AA / Idlib / Zakareya ahmad – Mohamed Mastou
Le service de la Police Libre dans la ville Ma'arrat al-Numan proche de Edleb, en Syrie, représente un exemple réussi de remédiation au vide sécuritaire laissé par le régime syrien après la libération de la ville.
Ce service, mis en place fin 2011, est formé de 64 éléments de police, dissidents du régime syrien. Il se divise en quatre sections : enquête, patrouille, criminelle et prison.
Le Président du commissariat de la Police libre à Ma'arrat al-Numan, Abou Mahmoud, a affirmé au correspondant de Anadolu que le nombre de rapports rédigés par le service à ce jour est de 346 rapports qui incluent homicides, vols, contrefaçon monétaire, viol et kidnapping. Il a relevé que le commissariat est fonctionnel 24h/24 et reçoit les plaintes de la ville et des villages avoisinants.
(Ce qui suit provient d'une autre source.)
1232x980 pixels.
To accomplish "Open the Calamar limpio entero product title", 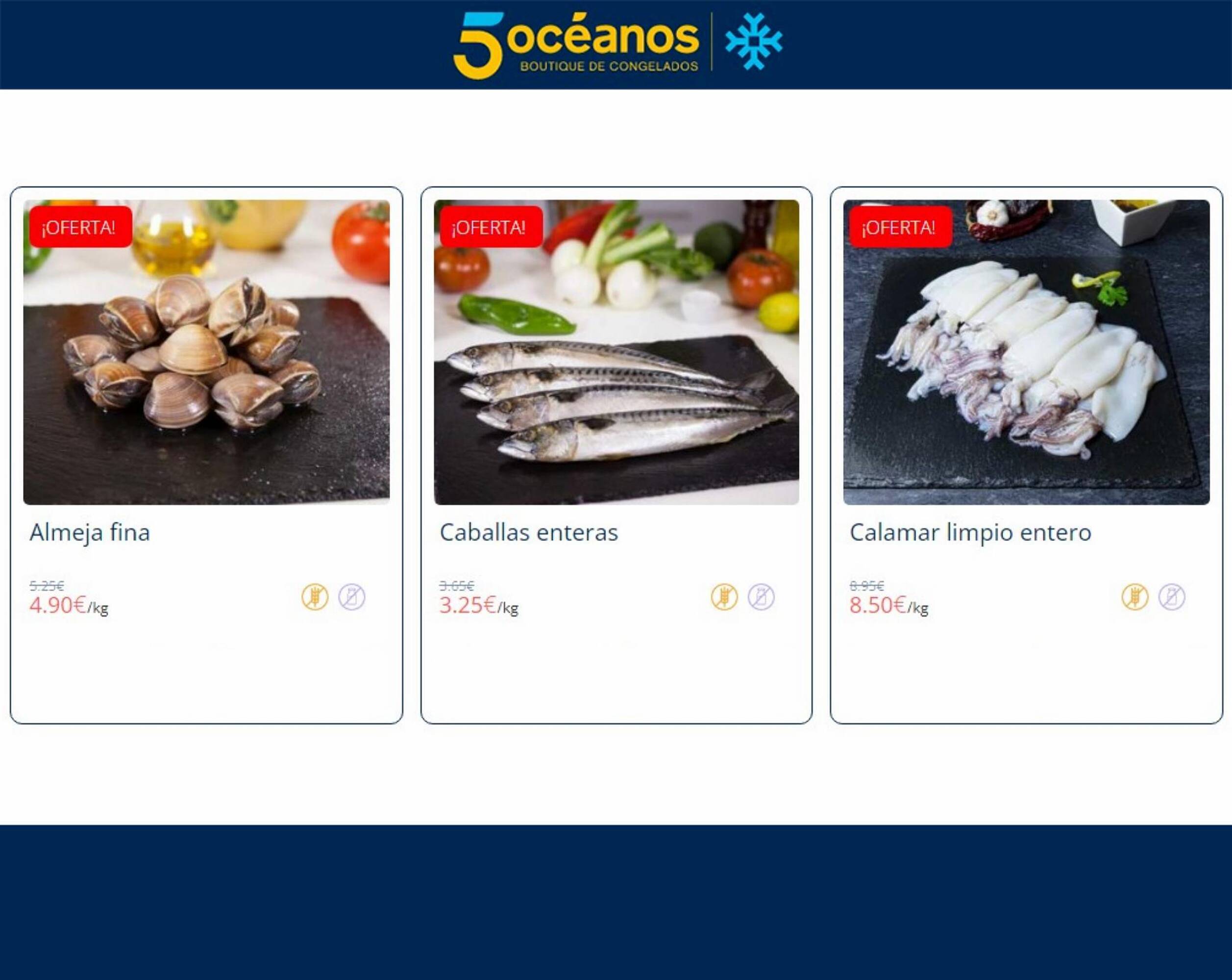I will 970,533.
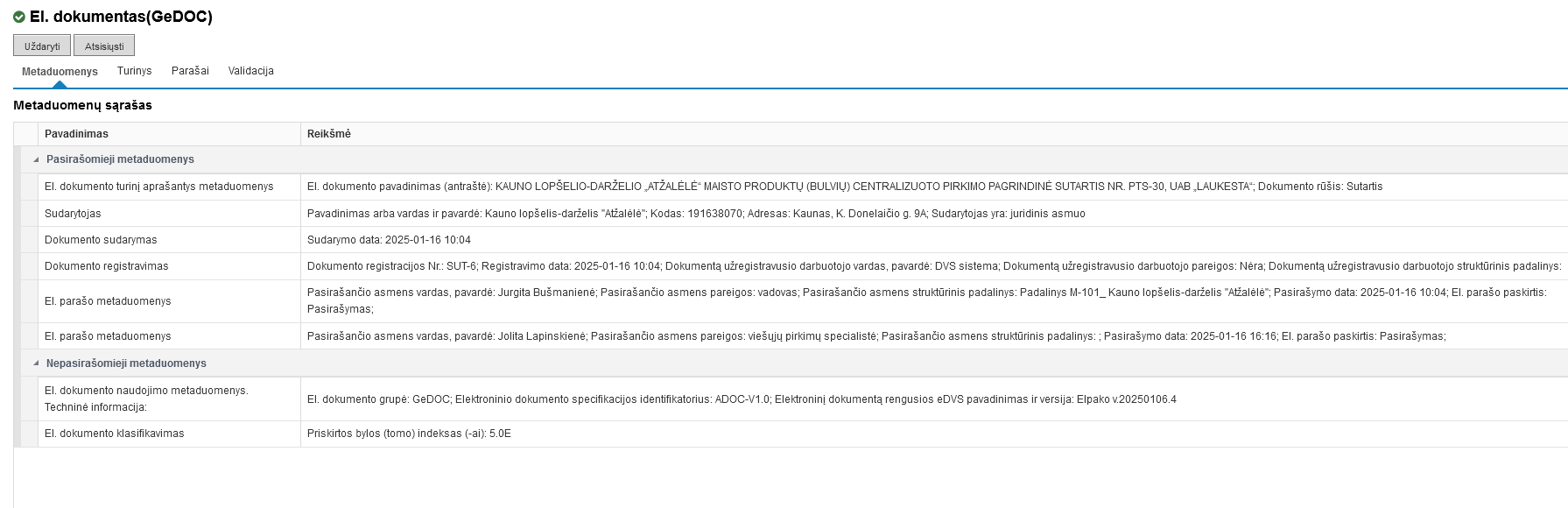Click the Sudarymo data 2025-01-16 value
This screenshot has width=1568, height=508.
pyautogui.click(x=389, y=240)
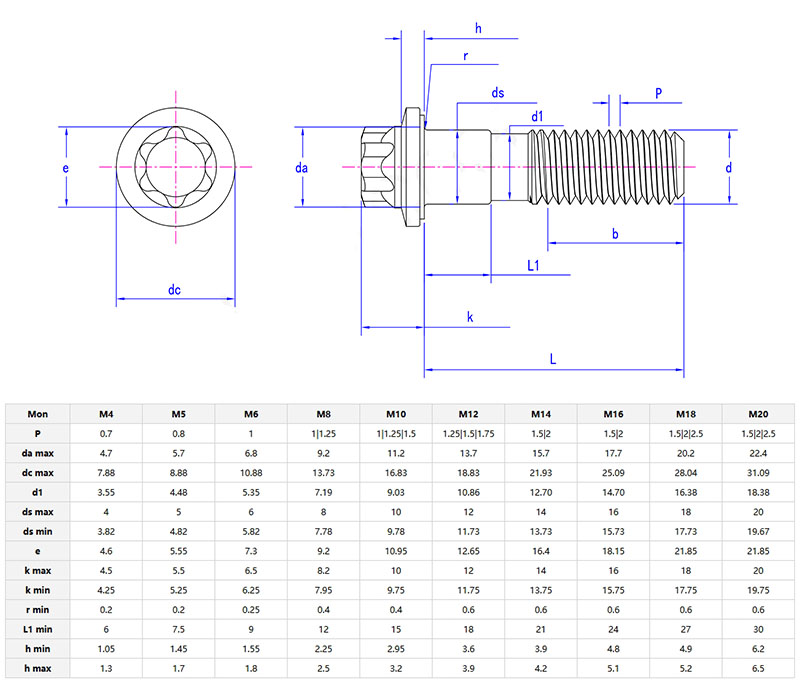800x700 pixels.
Task: Click the 16.83 dc max value under M10
Action: pyautogui.click(x=396, y=473)
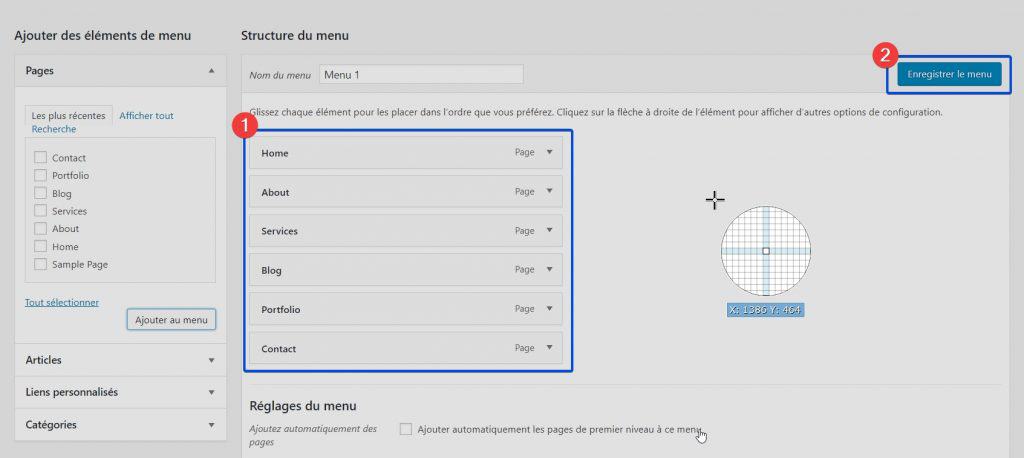Tick the Portfolio page checkbox
The height and width of the screenshot is (458, 1024).
coord(40,176)
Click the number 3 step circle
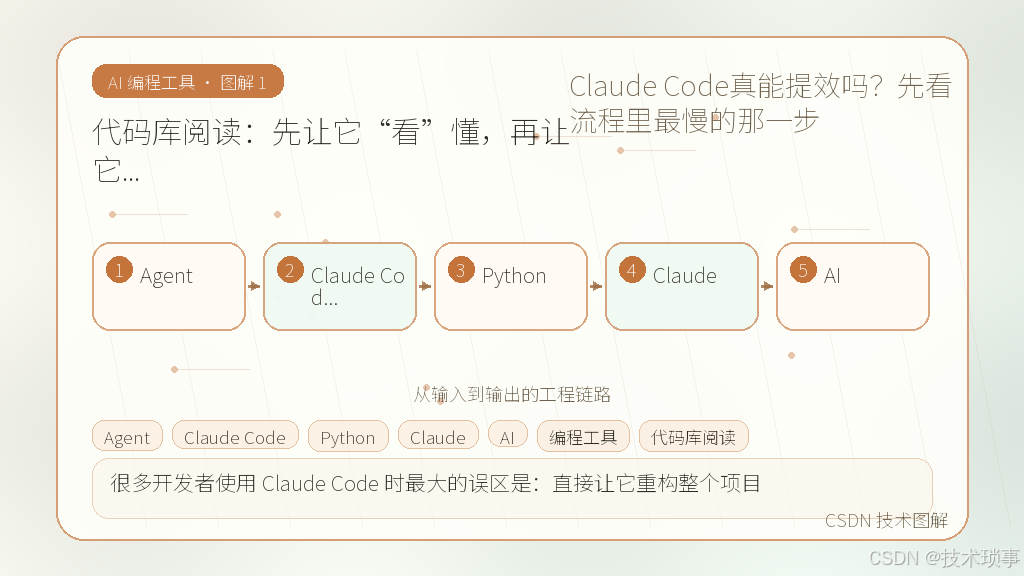 tap(461, 270)
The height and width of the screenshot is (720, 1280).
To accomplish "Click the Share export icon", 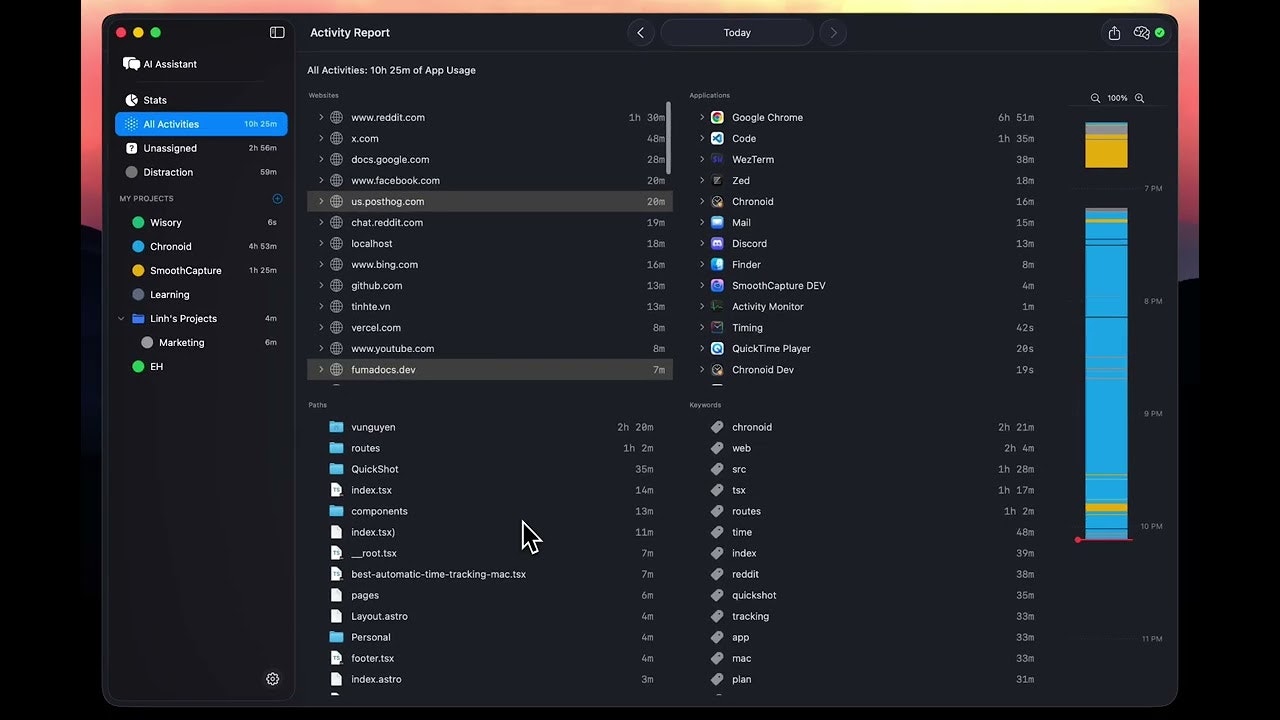I will (x=1114, y=33).
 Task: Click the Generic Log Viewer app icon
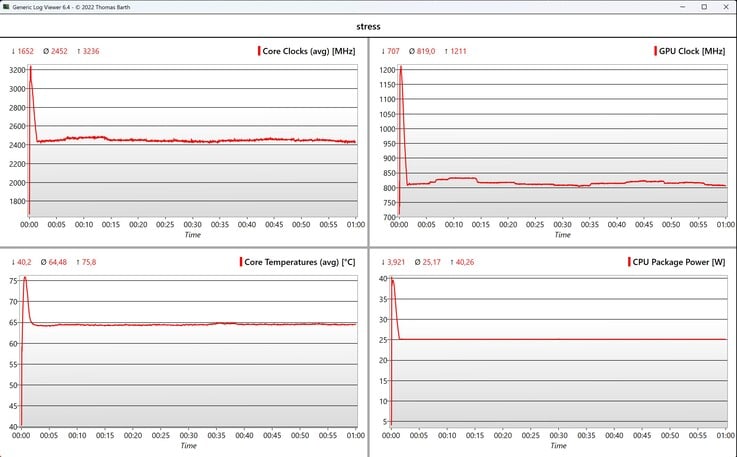click(6, 7)

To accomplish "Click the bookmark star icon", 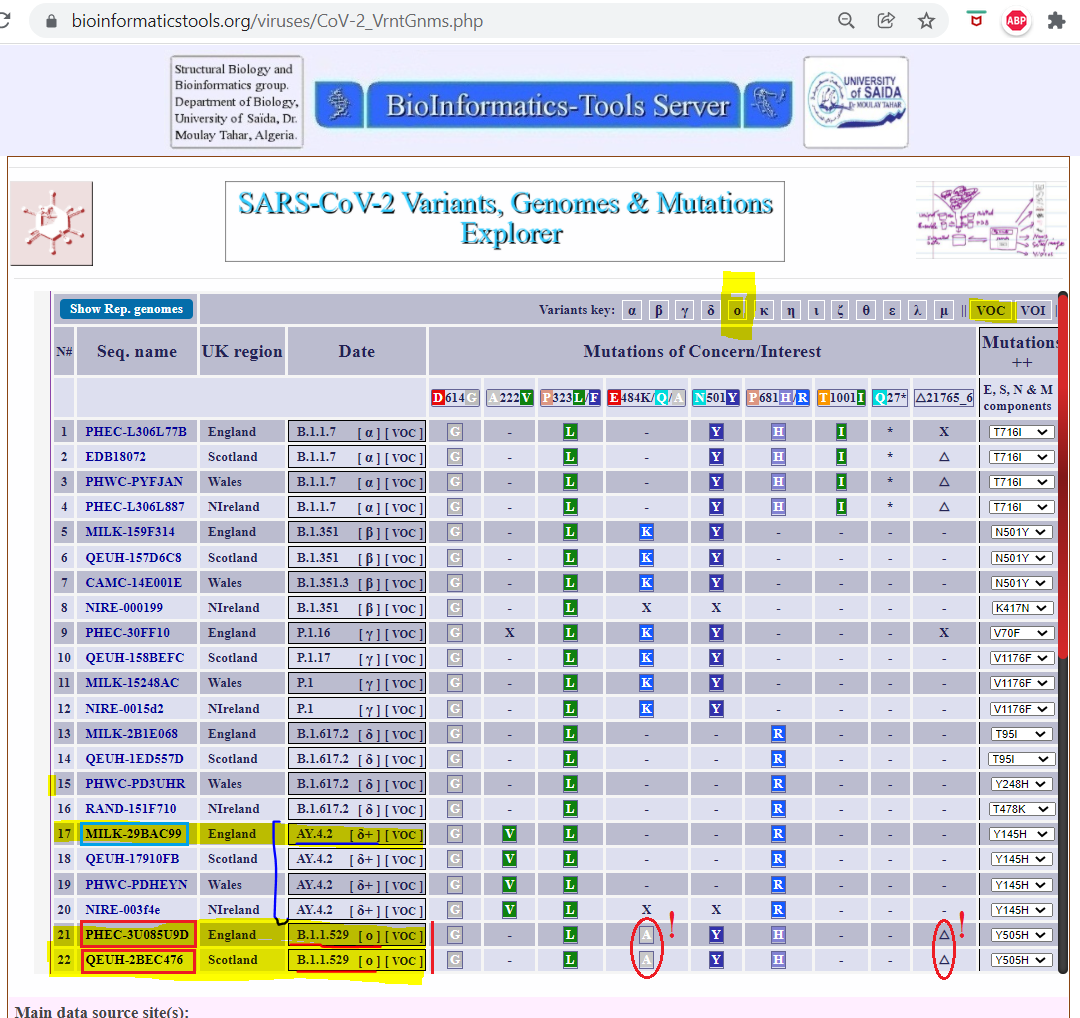I will (926, 21).
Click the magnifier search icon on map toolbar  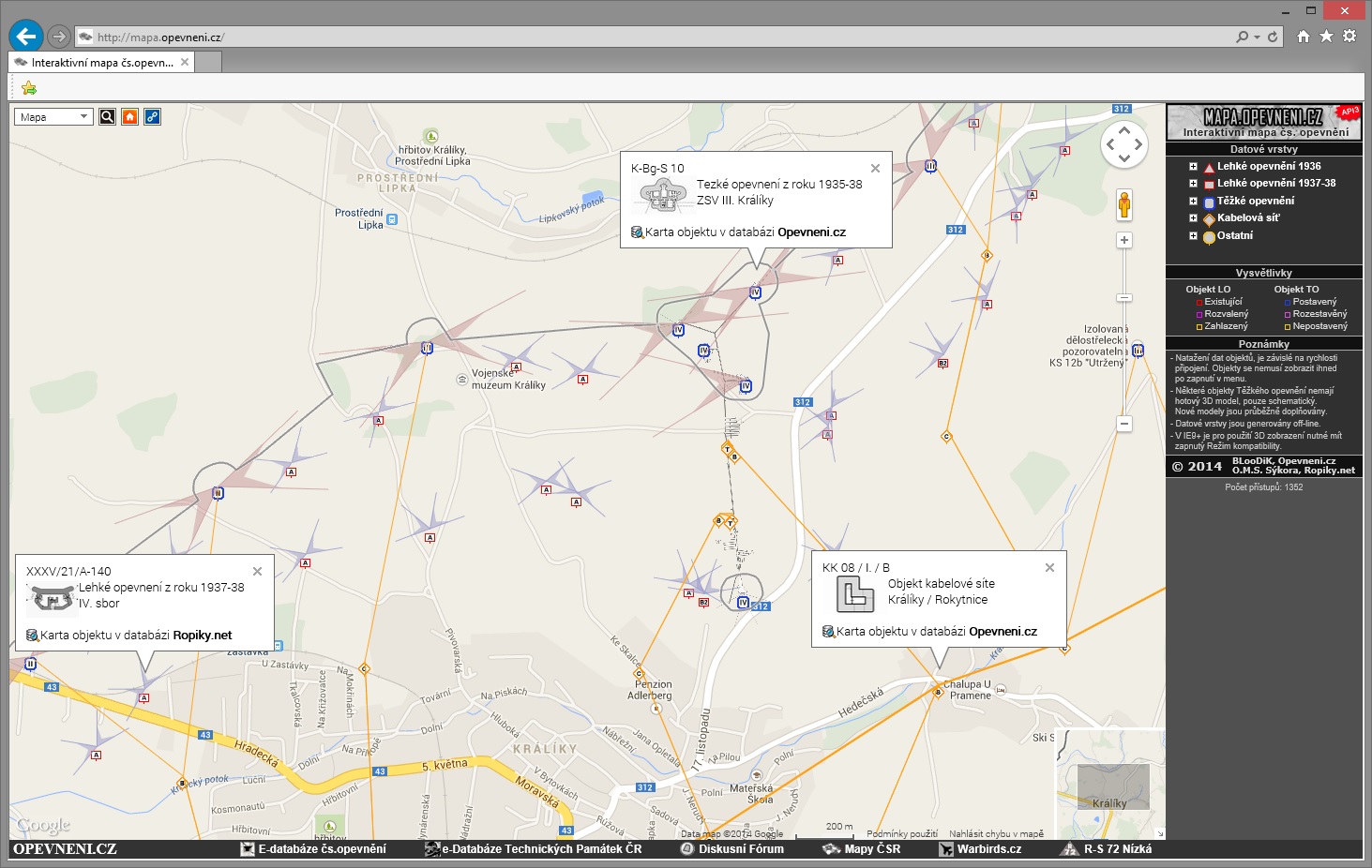coord(107,117)
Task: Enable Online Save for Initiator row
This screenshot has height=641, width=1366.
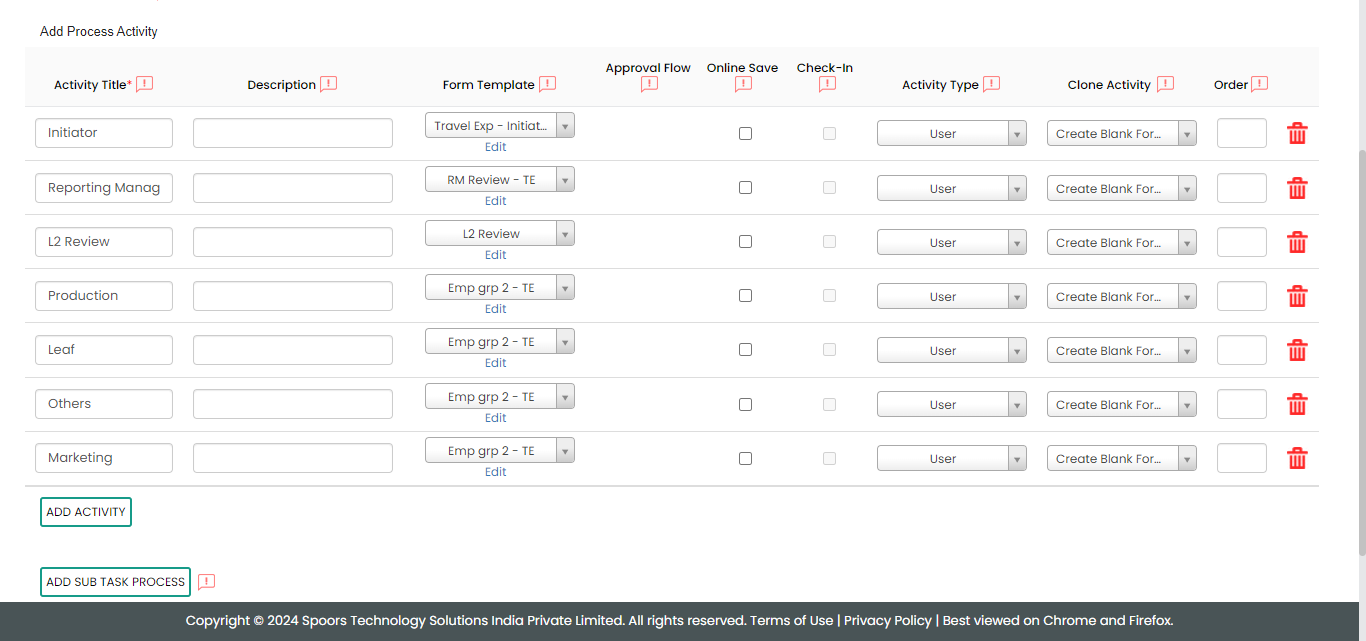Action: (745, 134)

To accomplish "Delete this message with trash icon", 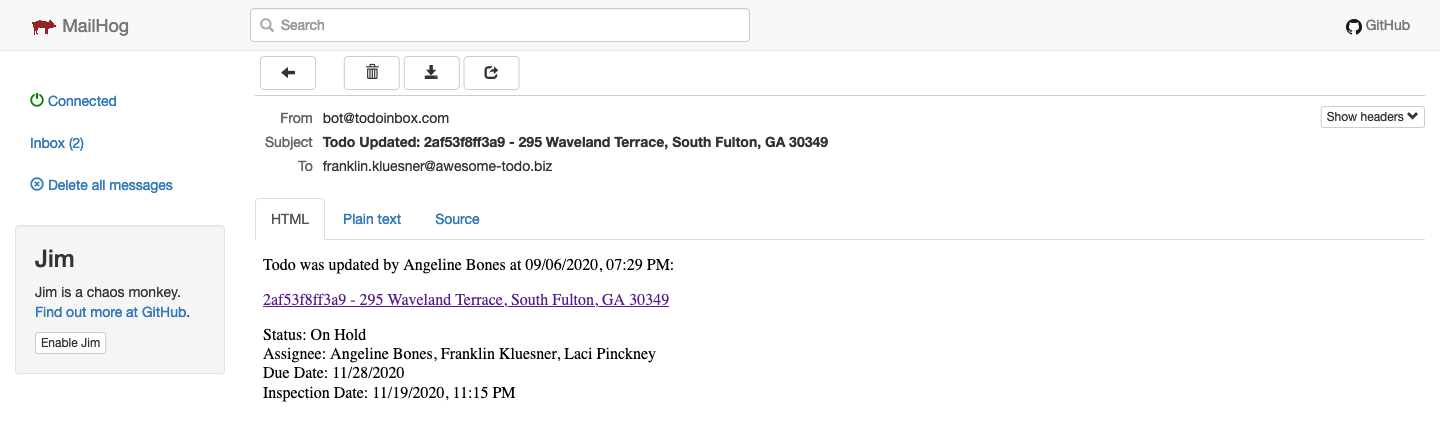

Abou Mahmoud a ajouté que le commissariat est appuyé par des brigades présentes dans la ville de Ma'arrat al-Numan mentionnant que le service de la police fait face à plusieurs défis tels que la propagation du phénomène d’armement des civils, le manque d’équipements, d’armes, de véhicules et de moyens de communication spécifiques au service.
Le siège actuel du commissariat de la «police libre» à Ma'arrat al-Numan était une prison du régime. Les soldats du régime y ont tué 13 prisonniers, lors de sa libération, et s’en sont retirés après avoir brûlé les dépouilles, selon des sources locales.